Records drawn from a dataset:
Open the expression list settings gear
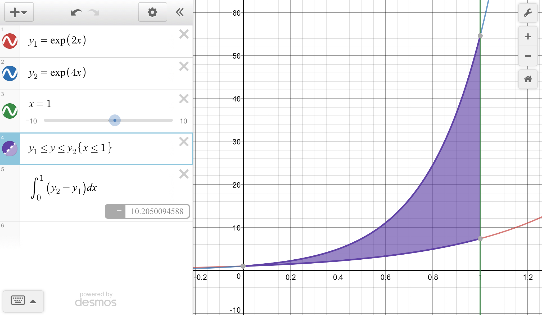152,12
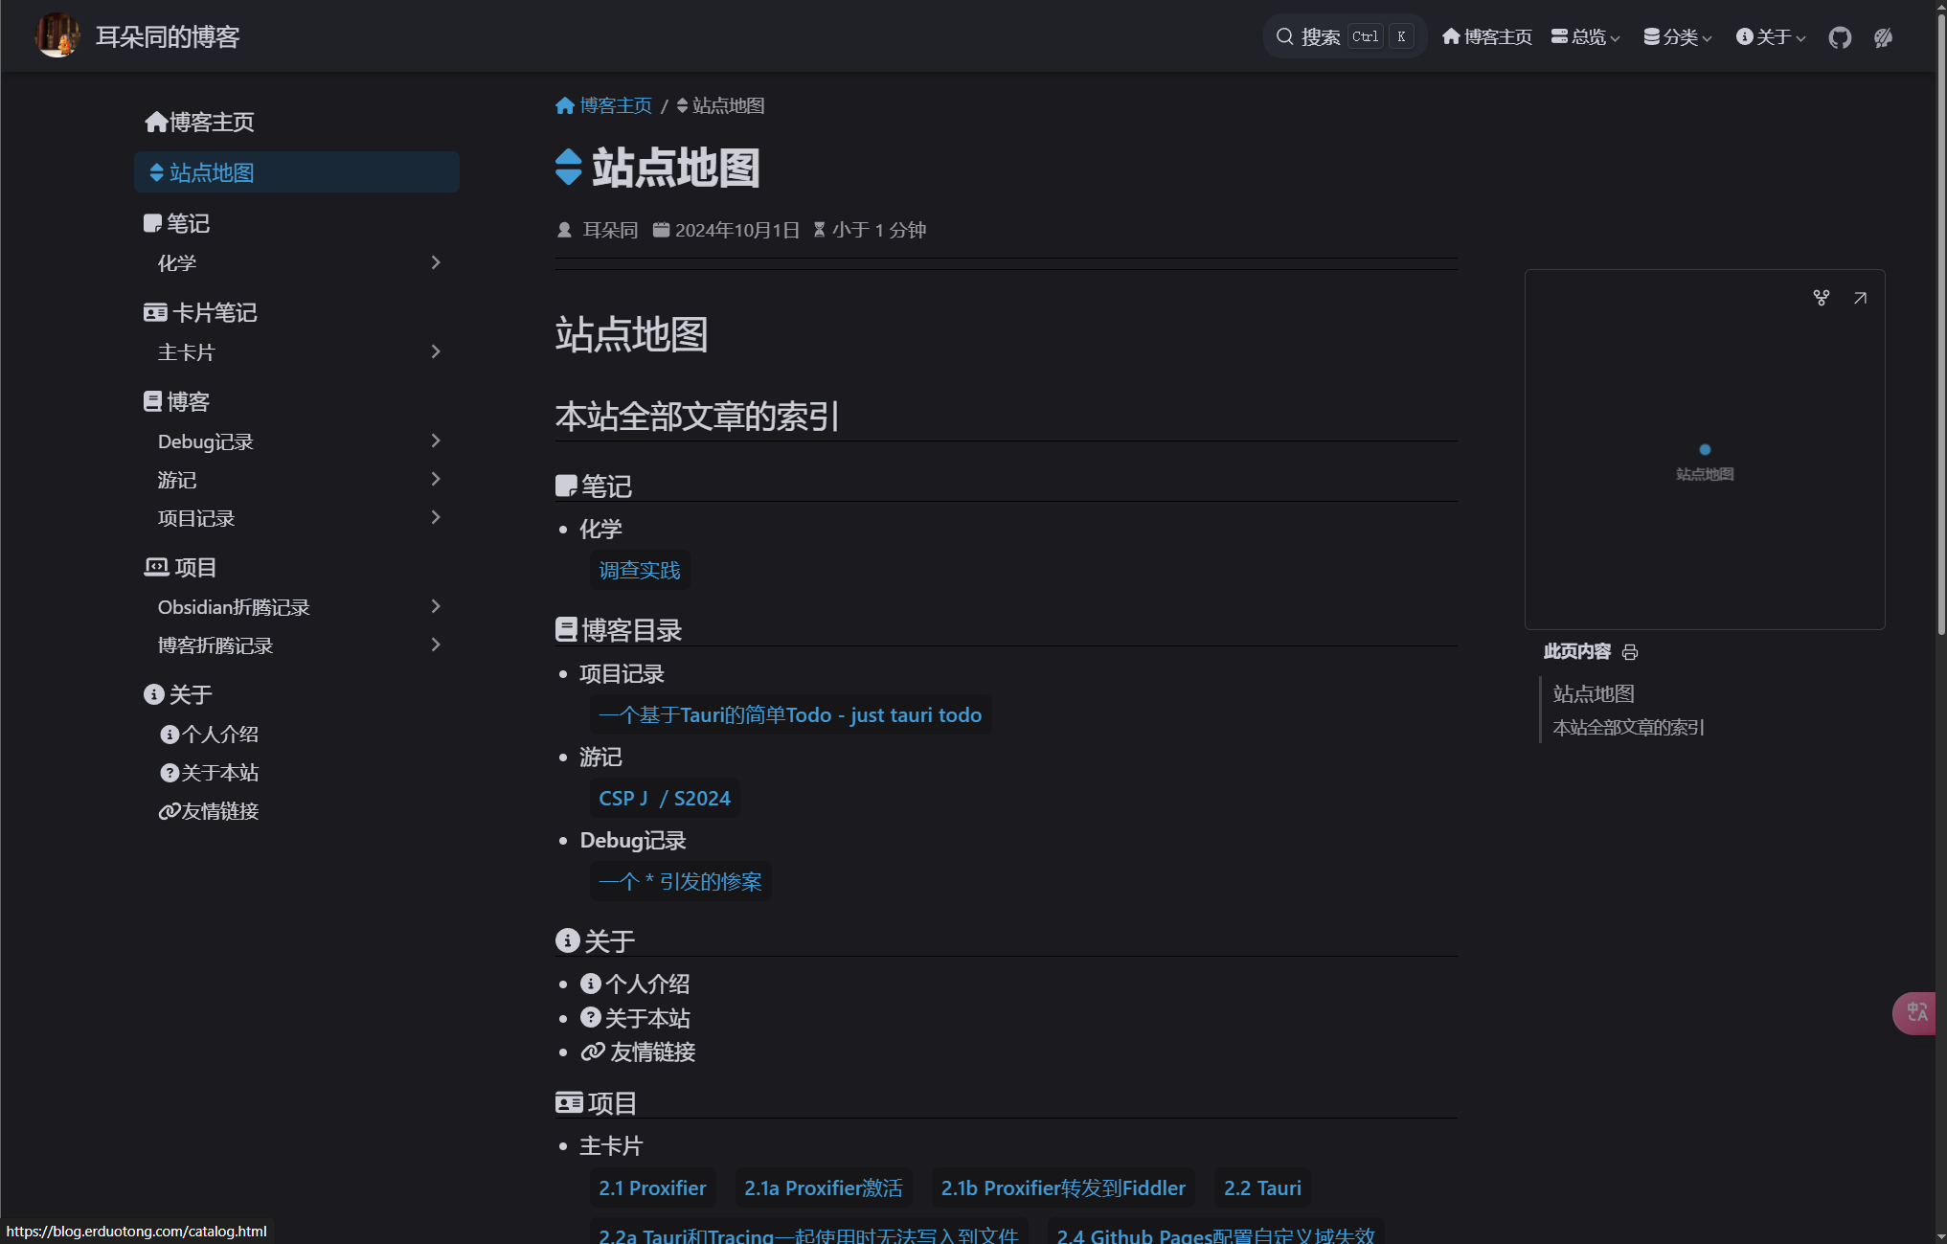This screenshot has width=1947, height=1244.
Task: Open the 分类 dropdown in the navbar
Action: (1677, 36)
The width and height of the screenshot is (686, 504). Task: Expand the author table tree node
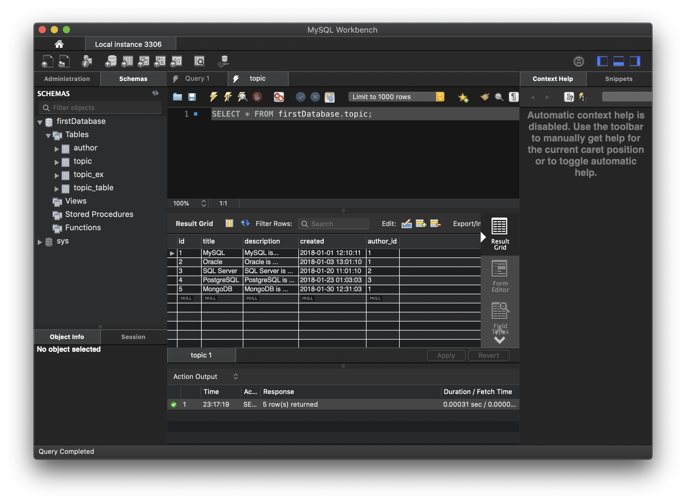(56, 149)
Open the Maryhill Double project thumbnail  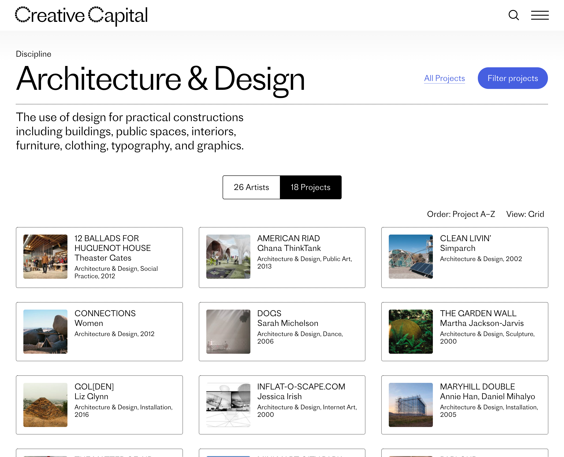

**Exercise description**
Leave out the pictures and print every line of the data exactly.

**Result of the exercise**
Open the expression list settings gear
152,12
This screenshot has width=1947, height=1244.
Task: Open the 分类 dropdown in the navbar
Action: (1677, 36)
The width and height of the screenshot is (686, 504). Task: Expand the author table tree node
(56, 149)
Open the Maryhill Double project thumbnail  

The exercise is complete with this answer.